Forward looking statements are based on the opinions and estimates of management as of the date such statements are made, and they are subject to known and unknown risks, uncertainties and other factors that may cause the actual results, level of activity, performance or achievements of Denison to be materially different from those expressed or implied by such forward-looking statements. Denison believes that the expectations reflected in this forward-looking information are reasonable but no assurance can be given that these expectations will prove to be accurate and may differ materially from those anticipated in this forward looking information. For a discussion in respect of risks and other factors that could influence forward-looking events, please refer to the factors discussed in Denison's Annual Information Form dated March 24, 2016 under the heading "Risk Factors". These factors are not, and should not be construed as being exhaustive.
 
Accordingly, readers should not place undue reliance on forward-looking statements.

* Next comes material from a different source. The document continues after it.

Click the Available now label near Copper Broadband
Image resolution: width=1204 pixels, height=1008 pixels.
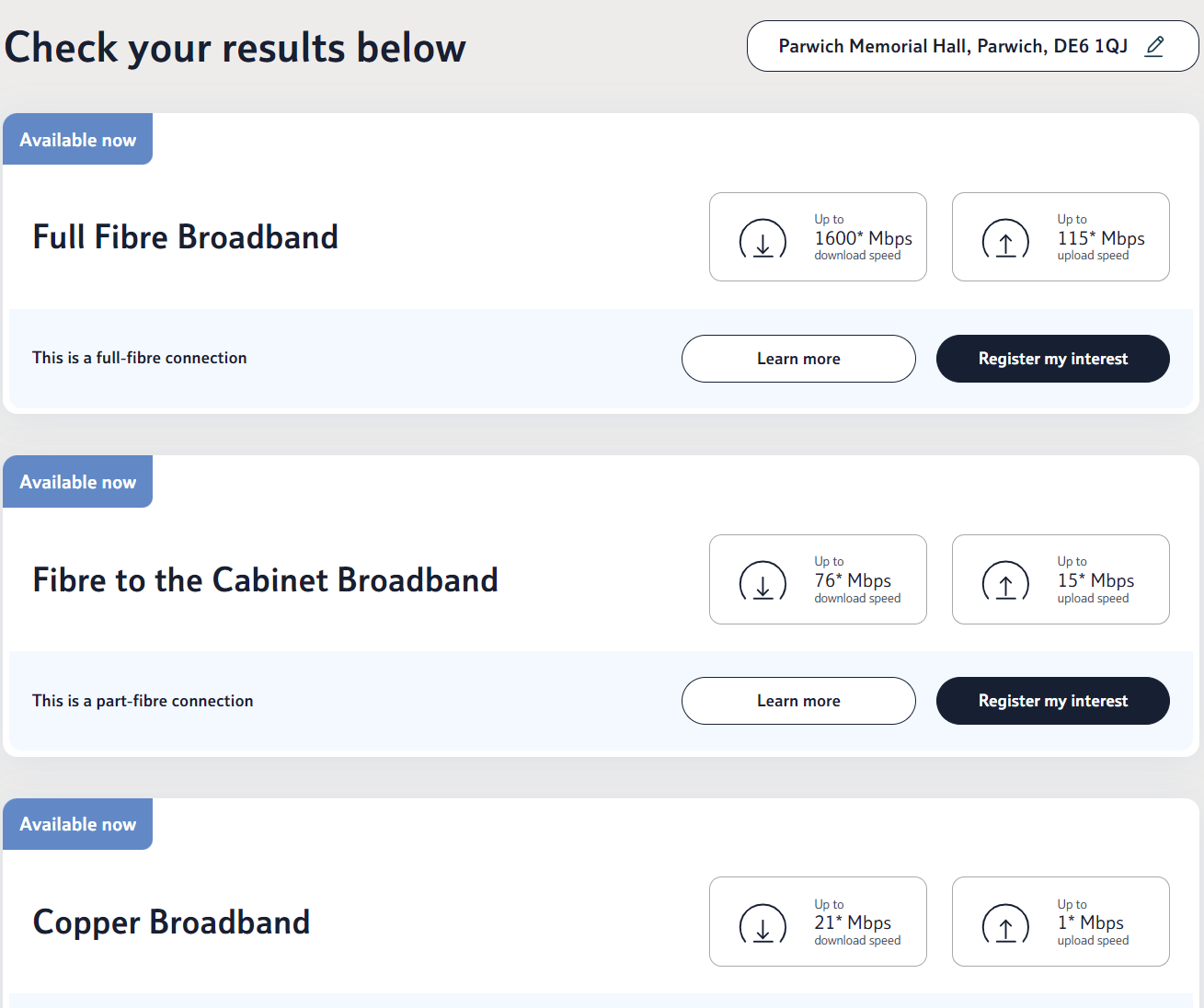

The forward-looking information contained in this MD&A is expressly qualified by this cautionary statement. Any forward-looking information and the assumptions made with respect thereto speaks only as of the date of this MD&A. Denison does not undertake any obligation to publicly update or revise any forward-looking information after the date of this MD&A to conform such information to actual results or to changes in Denison's expectations except as otherwise required by applicable legislation.
 
Cautionary Note to United States Investors Concerning Estimates of Measured, Indicated and Inferred Mineral Resources: This MD&A may use the terms “measured”, “indicated” and “inferred” mineral resources. United States investors are advised that while such terms are recognized and required by Canadian regulations, the United States Securities and Exchange Commission does not recognize them. “Inferred mineral resources” have a great amount of uncertainty as to their existence, and as to their economic and legal feasibility. It cannot be assumed that all or any part of an inferred mineral resource will ever be upgraded to a higher category. Under Canadian rules, estimates of inferred mineral resources may not form the basis of feasibility or other economic studies. United States investors are cautioned not to assume that all or any part of measured or indicated mineral resources will ever be converted into mineral reserves. United States investors are also cautioned not to assume that all or any part of an inferred mineral resource exists, or is economically or legally mineable.